Sarebbero forse sufficienti queste superficiali informazioni a farci comprendere la profonda ipocrisia che e’ alla base del rapporto tra diritto alla salute e malattia in Italia, ma vorremo, senza altri intenti che quelli del confronto, far notare tuttavia che nel sistema nordamericano al concetto di dignita’, su cui torneremo tra poco, si e’ preferito quello di autonomia, espresso dal binomio del “right to bodily integrity” e della “self determination”. Cosa significa? Semplicemente che e’ l’individuo a decidere le questioni inerenti al proprio corpo e alla propria persona in maniera libera da intrusioni statali. Il concetto di dignita’ che pervade il nostro ordinamento obbliga invece il legislatore a continui salti mortali, per addivenire a compromessi di natura etica, religiosa e morale, offrendo cosi’ alla vita quotidiana, a nostro avviso, leggi palesemente incongruenti e contraddittorie, sul diritto alla salute, sui principi di autodeterminazione, e perfino sulla famiglia concepita come nucleo sociale base della vita del nostro Paese.

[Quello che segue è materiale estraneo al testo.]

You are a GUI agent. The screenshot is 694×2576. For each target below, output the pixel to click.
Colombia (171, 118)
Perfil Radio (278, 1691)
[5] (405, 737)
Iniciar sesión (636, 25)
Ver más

Una famiglia che per l’appunto deve essere costituita secondo i precisi canoni dell’antropologia cattolica (madre di sesso femminile e padre, ovviamente, di sesso maschile). Certo, tra tutti questi dilemmi etici e filosofici, forse si rischia di dimenticare che la “vera” dignita’ dell’uomo e della donna e’ solo quella espressa dalla capacita’ di poter stare in contatto con gli altri, attraverso i sentimenti delle relazioni umane e sociali: affetto, amore e amicizia. E che se a un malato, per di piu’ incolpevole come il Signor A., affetto da SLA, si limita questa capacita’ di relazione (la malattia ha questo nefando potere), e gli si negano, per legge, parte delle possibilita’ di cura, logica vuole che vada a crollare anche il presupposto morale (la dignita’) del nucleo sociale primario: la famiglia. A meno di non voler elevare la sofferenza a elemento sociale e legislativo di coesione familiare. Come non notare a questo proposito, con un pizzico di ironia, che la nostra capitale, l’immortale Roma, ha come simbolo una lupa che allatta Romolo e Remo: una formula vincente e meno antropocentrica per una famiglia alternativa?
Al Signor A. auguriamo di farcela, a vivere e non a vincere la causa contro il Ministero (ma solo perche’ il decesso e’ stato posto come condizione sospensiva dell’azione giuridica). Noi, nel nostro piccolo, seguiremo la vicenda.